Sementara sang adik, kemampuan akademiknya tidak begitu moncer, sedang-sedang saja. Kesukaannya bermain, baik dengan teman-temannnya maupun bermain sendiri dengan koleksi mobil hot wheelnya.
Dia tidak cakap menghafal, terutama hafalan yang panjang-panjang. Sang adik lebih memiliki bakat kreativitas. Saking kreatifnya, dari beberapa hasil ulangan/ujian yang sudah dibagikan, dia menjawab pertanyaan yang tidak diketahuinya dengan jawaban-jawaban kreatif, yang membuat saya dan istri sampai tertawa saat membacanya.
Di luar kelemahan akademiknya, sang adik mempunyai satu keistimewaan yang membuat saya bangga. Dia selalu pergi ke masjid, setiap kali adzan berkumandang. Tak peduli sesibuk/sesenang apapun dia bermain, setiap ada adzan dhuhur, ashar, maghrib dan isya', dia bergegas ke masjid. Untuk sholat subuh dia memang belum bisa disiplin. Hingga semua jamaah tetap masjid di kampung mengenalnya, dan merasa kehilangan setiap kali sang adik absen salat berjamaah di masjid. Kebiasaannya itu akhirnya menular pada beberapa teman bermainnya.

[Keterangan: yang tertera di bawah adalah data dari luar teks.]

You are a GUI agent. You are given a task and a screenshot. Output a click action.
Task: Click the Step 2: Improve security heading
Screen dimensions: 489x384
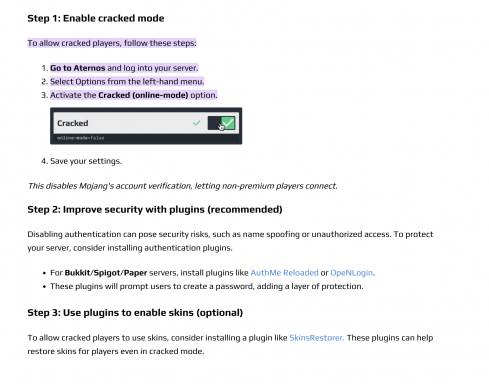(x=155, y=209)
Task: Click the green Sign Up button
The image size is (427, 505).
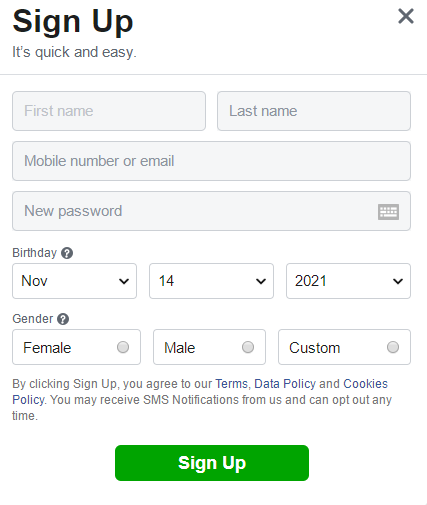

Setiap orang tua memang berharap anak-anak mereka tumbuh sempurna dengan berbagai prestasi yang diinginkan. Tapi, percayalah, tak ada anak yang sempurna sebagaimana kita orangtua juga tidak sempurna dalam hal mendidik anak.
Itu sebabnya, jangan pernah sekali-kali membandingkan anak-anak kita dengan saudaranya sendiri, apalagi dengan anak-anak orang lain. Baik dalam hal prestasi akademik, maupun bakat serta kemampuan dan keistimewaan lainnya.
Hargai semua yang ada pada anak kita, sekecil apapun.